Lo que no sabía el rey era que él y el aborrecido y huido jefe de los ejércitos, en esa oportunidad habían celebrado un pacto secreto, un pacto en que despojándose de su capa, de su vestido, de su cinturón y de sus armas, él le regaló su desnudez entera como señal corpórea de la alianza de ambos en virtud del profundo cariño que se prodigaban. En esa noche de novilunio, las cosas eran de ese modo, solo por el hecho de que ambos así lo habían tramado: el afán de descubrir si el rey mantenía su perversa intención de matarlo o si la invitación a la festividad era efectivamente, un convite de amistad. Luego de esta grave escena, de coléricos arrebatos, los propósitos se dejaban ver sobre la mesa: el antiguo pastor de ovejas, era presa de los odios del rey y no había necesidad de mayores riesgos. No era conveniente que se volviera a presentar ante la corte… Era posible que leales regios tampoco le tuvieran buenas intenciones, o en el peor de los casos alguno -por ganarse la estima del rey- estuviera en la disponibilidad de hundirle alguna espada por la espalda. Al fin, la ausencia de cordura del rey -hacía tiempo, perdida- estaba dispuesta a justificar ese ilícito. Era necesario, por tanto, hacerle saber al amenazado los riesgos a que su vida se exponía de ahora en adelante.

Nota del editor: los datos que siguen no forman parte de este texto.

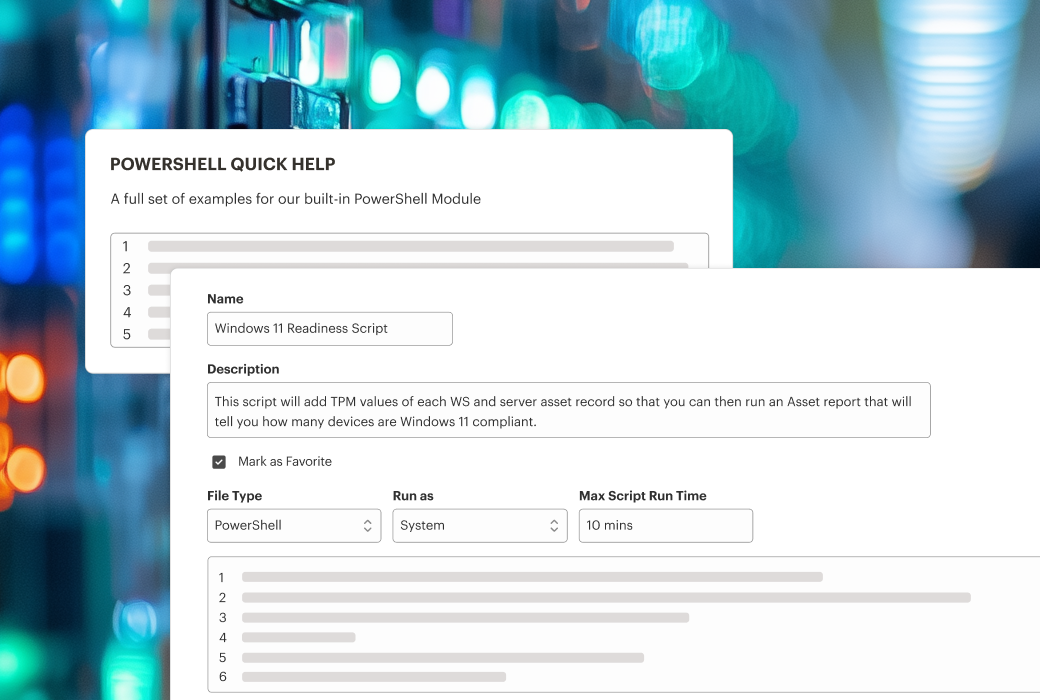Select the Max Script Run Time field
The width and height of the screenshot is (1040, 700).
pyautogui.click(x=665, y=526)
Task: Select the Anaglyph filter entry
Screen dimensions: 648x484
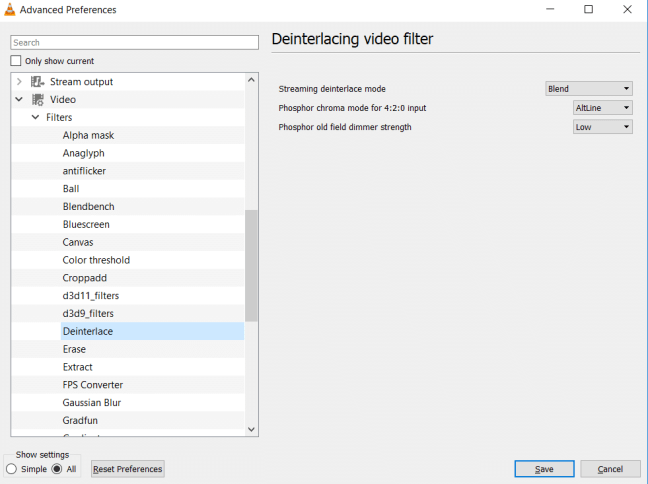Action: click(83, 153)

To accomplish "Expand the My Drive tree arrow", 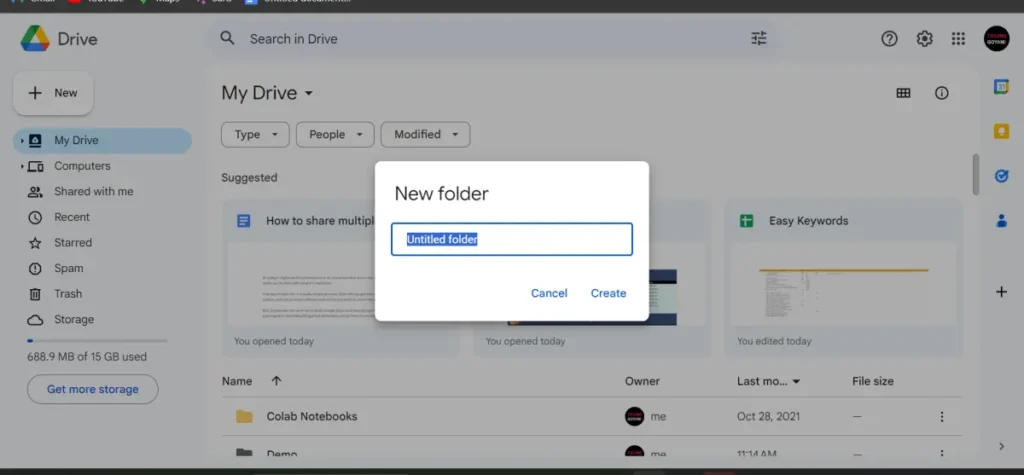I will (x=22, y=141).
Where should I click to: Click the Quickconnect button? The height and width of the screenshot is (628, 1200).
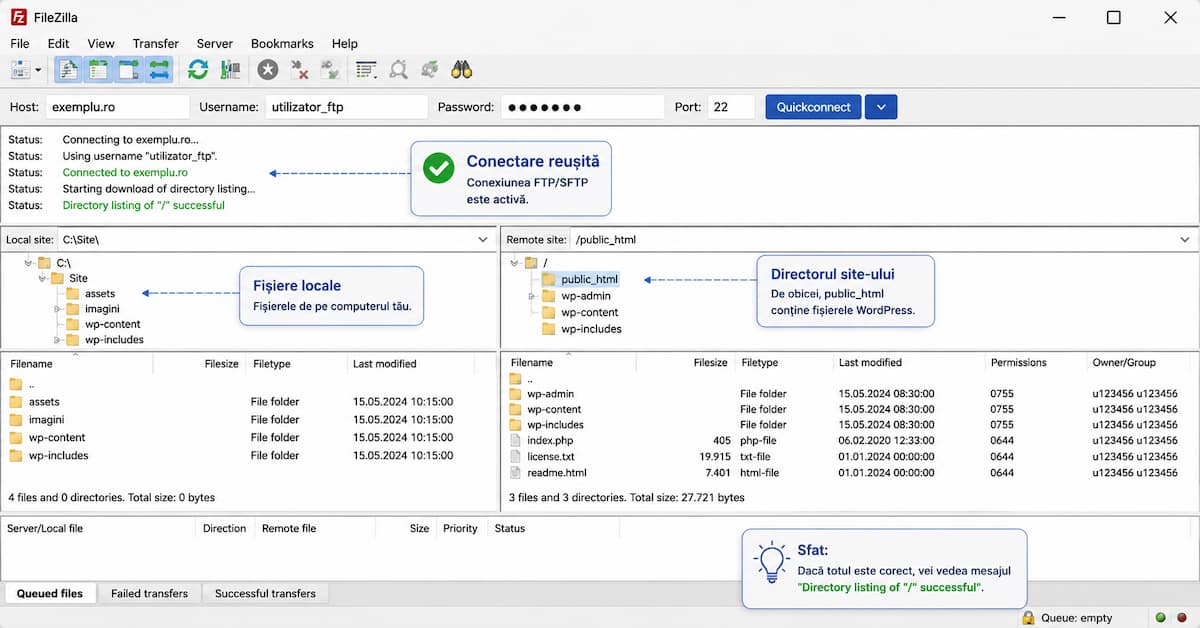pyautogui.click(x=813, y=107)
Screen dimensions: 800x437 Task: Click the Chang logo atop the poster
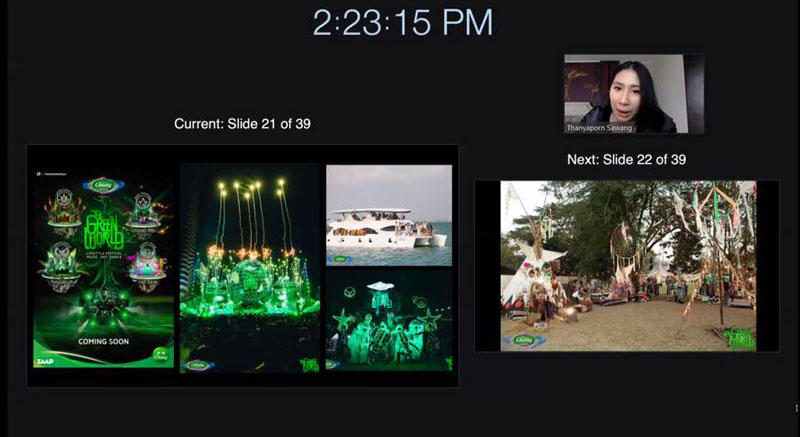coord(103,185)
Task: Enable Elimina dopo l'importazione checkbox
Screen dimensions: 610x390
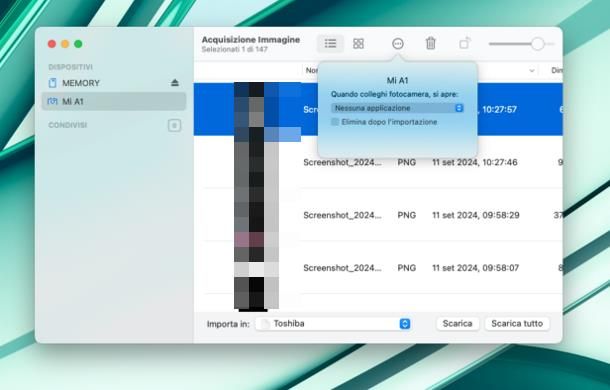Action: coord(335,122)
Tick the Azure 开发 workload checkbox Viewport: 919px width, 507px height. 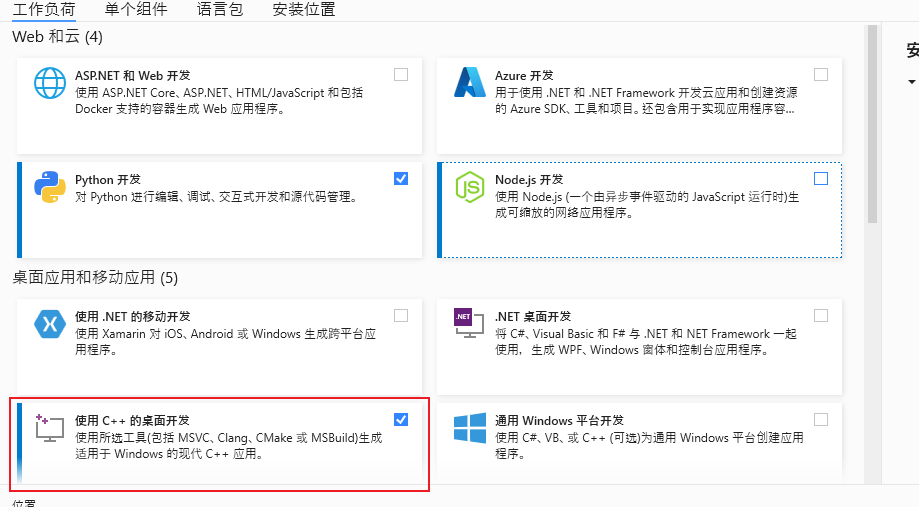pos(821,75)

La fiesta de esa noche, solo sería hasta el momento en que la luz del sol se hiciera visible y, conforme al plan, tendrían que hallar la manera de encontrarse, de despedirse… Al fin de cuentas, el comandante betlemita, desde ese momento, era ya un fugitivo. Los insultos recibidos no habían sido inútiles: al menos unas muy malévolas intenciones fueron descubiertas, confirmadas, expuestas.